Segment Start: Data for this exercise
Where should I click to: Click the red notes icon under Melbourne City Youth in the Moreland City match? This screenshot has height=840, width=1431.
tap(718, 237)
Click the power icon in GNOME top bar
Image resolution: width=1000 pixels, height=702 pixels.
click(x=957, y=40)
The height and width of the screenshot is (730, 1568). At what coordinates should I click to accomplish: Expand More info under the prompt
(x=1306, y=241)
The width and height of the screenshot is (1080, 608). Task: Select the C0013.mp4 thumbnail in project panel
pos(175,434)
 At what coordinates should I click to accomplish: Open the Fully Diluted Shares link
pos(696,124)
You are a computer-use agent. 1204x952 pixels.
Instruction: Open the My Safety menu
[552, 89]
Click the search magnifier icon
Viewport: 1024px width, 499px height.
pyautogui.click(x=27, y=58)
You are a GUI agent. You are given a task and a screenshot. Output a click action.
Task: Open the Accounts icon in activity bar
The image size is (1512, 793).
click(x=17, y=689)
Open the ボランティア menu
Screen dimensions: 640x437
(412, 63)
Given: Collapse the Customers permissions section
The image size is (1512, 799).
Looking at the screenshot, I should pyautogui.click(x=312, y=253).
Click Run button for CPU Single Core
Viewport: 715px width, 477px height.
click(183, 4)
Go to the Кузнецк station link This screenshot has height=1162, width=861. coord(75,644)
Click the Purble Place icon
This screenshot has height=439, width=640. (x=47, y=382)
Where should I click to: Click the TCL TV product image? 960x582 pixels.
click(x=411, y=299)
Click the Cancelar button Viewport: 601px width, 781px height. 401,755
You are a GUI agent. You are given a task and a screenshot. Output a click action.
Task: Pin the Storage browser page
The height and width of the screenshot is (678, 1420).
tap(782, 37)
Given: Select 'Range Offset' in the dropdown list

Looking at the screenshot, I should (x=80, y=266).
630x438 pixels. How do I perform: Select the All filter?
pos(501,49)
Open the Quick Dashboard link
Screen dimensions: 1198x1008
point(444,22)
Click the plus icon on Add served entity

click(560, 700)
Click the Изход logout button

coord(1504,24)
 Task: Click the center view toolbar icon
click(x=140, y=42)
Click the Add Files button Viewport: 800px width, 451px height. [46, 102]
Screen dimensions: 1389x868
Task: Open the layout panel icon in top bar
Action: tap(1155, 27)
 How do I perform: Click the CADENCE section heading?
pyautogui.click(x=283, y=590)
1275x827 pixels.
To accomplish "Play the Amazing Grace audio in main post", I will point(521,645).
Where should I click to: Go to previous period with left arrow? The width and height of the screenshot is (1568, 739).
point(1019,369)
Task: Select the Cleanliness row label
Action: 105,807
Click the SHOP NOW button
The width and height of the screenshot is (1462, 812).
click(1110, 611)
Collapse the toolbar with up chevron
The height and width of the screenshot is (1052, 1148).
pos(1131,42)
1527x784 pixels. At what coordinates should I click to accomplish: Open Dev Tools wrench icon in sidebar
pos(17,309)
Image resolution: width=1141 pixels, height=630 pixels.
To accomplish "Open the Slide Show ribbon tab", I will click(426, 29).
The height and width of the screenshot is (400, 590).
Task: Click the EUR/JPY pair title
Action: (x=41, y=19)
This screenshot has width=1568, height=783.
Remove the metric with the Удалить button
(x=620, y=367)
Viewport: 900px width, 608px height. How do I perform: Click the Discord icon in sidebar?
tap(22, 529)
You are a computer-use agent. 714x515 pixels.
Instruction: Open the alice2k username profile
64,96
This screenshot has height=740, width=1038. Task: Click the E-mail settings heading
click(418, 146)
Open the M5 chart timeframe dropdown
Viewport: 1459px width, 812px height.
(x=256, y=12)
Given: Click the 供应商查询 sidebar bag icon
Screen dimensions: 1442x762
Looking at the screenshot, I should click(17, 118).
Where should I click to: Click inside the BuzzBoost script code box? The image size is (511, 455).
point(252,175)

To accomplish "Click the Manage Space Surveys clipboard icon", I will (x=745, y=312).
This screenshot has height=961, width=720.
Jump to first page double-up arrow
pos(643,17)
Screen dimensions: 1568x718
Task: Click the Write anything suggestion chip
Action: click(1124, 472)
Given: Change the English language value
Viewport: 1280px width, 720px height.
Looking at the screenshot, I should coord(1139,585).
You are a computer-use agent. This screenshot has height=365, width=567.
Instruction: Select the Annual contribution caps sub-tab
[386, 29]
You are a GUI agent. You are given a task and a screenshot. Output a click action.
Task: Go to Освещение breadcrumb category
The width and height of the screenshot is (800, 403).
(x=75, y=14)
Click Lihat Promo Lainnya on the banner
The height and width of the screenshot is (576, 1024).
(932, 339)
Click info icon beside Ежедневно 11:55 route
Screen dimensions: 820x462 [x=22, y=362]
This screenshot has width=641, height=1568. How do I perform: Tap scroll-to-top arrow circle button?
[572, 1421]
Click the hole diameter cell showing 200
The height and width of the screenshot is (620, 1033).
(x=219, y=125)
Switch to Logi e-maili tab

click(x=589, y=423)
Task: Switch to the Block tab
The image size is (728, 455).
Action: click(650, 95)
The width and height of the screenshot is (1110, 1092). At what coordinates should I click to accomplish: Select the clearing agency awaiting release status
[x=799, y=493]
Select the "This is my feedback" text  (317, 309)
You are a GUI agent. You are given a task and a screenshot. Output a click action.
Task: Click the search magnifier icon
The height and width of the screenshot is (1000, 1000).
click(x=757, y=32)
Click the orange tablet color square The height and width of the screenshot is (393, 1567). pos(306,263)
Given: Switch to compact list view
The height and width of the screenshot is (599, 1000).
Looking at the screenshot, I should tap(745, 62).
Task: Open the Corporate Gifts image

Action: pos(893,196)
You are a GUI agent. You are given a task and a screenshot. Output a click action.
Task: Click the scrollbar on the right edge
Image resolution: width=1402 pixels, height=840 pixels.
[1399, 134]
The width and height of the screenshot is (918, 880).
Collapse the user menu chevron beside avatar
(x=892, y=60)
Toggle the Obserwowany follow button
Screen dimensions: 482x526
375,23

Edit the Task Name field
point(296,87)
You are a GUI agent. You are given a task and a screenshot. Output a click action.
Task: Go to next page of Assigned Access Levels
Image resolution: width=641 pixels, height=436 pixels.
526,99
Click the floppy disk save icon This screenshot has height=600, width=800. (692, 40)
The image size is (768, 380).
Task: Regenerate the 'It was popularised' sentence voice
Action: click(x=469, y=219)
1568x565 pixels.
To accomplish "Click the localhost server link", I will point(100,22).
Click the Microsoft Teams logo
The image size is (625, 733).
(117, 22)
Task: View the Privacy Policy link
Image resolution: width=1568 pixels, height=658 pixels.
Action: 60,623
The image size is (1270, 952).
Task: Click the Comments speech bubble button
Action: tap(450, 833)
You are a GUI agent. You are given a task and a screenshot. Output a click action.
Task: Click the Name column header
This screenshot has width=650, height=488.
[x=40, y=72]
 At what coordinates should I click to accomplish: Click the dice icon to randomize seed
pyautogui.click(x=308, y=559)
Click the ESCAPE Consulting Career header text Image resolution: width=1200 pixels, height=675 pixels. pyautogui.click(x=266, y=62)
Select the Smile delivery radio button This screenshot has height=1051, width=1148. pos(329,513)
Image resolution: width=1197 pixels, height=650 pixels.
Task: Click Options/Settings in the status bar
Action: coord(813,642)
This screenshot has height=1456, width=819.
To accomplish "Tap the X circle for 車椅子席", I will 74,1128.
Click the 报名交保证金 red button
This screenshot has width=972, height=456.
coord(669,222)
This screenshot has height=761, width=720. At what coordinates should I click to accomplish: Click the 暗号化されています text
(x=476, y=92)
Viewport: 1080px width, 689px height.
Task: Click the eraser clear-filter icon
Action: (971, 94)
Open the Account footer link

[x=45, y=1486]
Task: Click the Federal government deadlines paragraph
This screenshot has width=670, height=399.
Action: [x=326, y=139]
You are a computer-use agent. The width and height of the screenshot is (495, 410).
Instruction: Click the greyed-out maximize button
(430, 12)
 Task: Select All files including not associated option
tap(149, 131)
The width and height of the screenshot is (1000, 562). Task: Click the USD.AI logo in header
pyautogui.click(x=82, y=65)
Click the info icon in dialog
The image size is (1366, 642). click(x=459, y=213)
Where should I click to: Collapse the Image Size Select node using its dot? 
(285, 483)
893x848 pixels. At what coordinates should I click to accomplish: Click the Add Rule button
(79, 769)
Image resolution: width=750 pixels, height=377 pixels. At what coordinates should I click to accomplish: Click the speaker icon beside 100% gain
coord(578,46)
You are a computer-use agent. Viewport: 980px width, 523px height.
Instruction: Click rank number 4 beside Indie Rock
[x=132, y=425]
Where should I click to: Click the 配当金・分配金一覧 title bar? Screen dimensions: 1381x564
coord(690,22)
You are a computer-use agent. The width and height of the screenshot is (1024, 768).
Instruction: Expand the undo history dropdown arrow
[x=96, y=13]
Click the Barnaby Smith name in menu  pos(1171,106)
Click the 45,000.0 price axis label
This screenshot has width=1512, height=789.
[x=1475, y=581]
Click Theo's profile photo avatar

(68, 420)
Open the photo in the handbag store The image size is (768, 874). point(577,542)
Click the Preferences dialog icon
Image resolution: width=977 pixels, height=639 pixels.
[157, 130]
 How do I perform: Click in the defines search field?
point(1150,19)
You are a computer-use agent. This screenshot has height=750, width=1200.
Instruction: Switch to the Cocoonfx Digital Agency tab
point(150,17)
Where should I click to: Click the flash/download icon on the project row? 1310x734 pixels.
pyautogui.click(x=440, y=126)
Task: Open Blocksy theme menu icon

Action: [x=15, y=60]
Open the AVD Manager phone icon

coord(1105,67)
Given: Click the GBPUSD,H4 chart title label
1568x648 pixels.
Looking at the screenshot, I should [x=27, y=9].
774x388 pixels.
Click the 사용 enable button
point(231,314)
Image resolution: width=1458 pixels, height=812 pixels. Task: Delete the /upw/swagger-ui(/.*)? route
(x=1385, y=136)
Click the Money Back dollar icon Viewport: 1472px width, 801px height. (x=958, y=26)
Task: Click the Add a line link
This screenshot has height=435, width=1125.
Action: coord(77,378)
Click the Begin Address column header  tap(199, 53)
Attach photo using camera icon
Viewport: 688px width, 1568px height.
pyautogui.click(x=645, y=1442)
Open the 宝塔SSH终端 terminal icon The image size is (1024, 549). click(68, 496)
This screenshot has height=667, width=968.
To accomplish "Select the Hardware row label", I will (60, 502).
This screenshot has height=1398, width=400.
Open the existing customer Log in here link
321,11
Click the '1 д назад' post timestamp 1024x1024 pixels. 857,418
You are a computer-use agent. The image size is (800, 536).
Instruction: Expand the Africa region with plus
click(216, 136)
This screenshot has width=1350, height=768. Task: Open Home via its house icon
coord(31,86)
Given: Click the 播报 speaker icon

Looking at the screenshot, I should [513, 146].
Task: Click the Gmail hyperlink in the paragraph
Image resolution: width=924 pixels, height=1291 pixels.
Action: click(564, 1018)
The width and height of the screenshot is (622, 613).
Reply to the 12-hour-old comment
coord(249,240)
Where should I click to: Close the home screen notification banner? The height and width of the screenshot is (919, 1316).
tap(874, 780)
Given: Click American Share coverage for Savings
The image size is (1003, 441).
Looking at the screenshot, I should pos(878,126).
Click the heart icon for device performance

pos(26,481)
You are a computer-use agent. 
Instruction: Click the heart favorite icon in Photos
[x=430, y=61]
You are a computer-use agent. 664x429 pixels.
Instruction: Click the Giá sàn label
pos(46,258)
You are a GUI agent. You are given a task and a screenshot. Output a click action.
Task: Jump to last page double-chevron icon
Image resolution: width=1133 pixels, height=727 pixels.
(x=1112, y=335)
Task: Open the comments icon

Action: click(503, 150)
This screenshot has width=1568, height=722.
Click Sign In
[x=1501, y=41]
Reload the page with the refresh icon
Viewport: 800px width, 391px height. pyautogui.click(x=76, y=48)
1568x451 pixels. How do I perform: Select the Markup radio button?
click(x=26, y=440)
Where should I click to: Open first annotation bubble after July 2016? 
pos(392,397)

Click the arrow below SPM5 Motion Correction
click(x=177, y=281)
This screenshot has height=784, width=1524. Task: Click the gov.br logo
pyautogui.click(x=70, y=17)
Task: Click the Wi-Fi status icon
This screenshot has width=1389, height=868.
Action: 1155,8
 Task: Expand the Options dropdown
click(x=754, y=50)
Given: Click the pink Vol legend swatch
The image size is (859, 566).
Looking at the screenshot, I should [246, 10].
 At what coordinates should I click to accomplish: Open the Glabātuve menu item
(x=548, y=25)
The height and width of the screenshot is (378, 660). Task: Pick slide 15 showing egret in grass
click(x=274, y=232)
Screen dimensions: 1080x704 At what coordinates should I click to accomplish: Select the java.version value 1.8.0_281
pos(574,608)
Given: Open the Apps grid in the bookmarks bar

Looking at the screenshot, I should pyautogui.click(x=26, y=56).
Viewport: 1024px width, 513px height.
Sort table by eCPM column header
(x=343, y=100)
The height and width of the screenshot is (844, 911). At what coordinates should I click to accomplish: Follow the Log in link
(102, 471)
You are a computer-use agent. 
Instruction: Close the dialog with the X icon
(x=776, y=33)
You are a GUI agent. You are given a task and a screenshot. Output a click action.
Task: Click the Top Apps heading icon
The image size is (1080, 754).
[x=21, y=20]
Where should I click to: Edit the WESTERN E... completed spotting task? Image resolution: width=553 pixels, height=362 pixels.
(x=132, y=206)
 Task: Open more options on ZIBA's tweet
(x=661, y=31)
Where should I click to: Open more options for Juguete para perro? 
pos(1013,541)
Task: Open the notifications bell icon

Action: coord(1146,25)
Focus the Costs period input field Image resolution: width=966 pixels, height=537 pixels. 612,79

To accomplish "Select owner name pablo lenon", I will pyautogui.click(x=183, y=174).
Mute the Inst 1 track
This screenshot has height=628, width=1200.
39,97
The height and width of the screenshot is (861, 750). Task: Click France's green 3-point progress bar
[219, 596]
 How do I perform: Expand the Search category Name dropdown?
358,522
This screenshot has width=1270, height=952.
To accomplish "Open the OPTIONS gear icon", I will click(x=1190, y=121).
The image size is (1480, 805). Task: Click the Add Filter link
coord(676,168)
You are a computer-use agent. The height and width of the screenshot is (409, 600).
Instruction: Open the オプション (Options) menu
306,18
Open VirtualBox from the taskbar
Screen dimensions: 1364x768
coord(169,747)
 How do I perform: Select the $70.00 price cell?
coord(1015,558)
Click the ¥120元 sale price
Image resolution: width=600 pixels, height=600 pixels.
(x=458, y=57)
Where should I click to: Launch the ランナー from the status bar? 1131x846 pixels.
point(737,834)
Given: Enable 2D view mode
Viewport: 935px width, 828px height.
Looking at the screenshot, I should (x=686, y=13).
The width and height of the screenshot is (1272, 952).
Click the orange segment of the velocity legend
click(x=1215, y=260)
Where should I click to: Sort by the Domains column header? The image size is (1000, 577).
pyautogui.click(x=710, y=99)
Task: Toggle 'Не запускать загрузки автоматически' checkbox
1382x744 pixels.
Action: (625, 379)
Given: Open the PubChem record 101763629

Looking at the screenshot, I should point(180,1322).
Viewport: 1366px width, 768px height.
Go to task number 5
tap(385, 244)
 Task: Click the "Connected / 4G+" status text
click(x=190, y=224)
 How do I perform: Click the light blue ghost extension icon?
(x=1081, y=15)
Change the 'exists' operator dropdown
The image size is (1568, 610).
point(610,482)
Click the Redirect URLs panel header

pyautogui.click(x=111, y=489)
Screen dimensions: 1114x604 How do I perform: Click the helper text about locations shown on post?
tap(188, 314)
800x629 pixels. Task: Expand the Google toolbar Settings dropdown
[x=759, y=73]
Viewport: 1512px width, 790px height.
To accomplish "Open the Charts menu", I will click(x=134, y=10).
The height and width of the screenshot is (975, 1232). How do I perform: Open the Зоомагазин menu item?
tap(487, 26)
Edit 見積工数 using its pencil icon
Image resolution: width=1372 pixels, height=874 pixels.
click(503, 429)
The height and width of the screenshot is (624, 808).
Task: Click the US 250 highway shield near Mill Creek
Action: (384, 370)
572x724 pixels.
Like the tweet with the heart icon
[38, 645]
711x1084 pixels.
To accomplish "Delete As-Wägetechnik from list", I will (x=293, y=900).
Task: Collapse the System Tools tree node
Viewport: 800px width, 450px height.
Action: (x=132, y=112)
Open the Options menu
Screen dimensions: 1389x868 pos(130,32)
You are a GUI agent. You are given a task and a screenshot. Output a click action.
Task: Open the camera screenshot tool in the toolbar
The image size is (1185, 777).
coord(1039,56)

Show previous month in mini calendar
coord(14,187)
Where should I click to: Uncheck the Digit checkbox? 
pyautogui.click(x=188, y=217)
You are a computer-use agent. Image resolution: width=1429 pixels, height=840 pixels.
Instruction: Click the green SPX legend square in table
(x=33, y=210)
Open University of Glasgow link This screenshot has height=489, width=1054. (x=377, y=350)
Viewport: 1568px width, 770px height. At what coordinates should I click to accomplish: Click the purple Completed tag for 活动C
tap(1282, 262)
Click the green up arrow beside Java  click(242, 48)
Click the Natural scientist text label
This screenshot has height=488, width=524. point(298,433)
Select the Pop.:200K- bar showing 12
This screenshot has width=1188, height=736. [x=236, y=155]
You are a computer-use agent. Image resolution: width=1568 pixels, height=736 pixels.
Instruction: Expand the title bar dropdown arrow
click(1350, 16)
Segment End: Data for this exercise
## Task objective
All lines from the one containing "Click the Natural scientist text label" through the last line of the data, both included, are to be retyped exactly, and no other line belongs in the answer.

## Reply
Click the Natural scientist text label
This screenshot has height=488, width=524. point(298,433)
Select the Pop.:200K- bar showing 12
This screenshot has width=1188, height=736. [x=236, y=155]
You are a computer-use agent. Image resolution: width=1568 pixels, height=736 pixels.
Instruction: Expand the title bar dropdown arrow
click(1350, 16)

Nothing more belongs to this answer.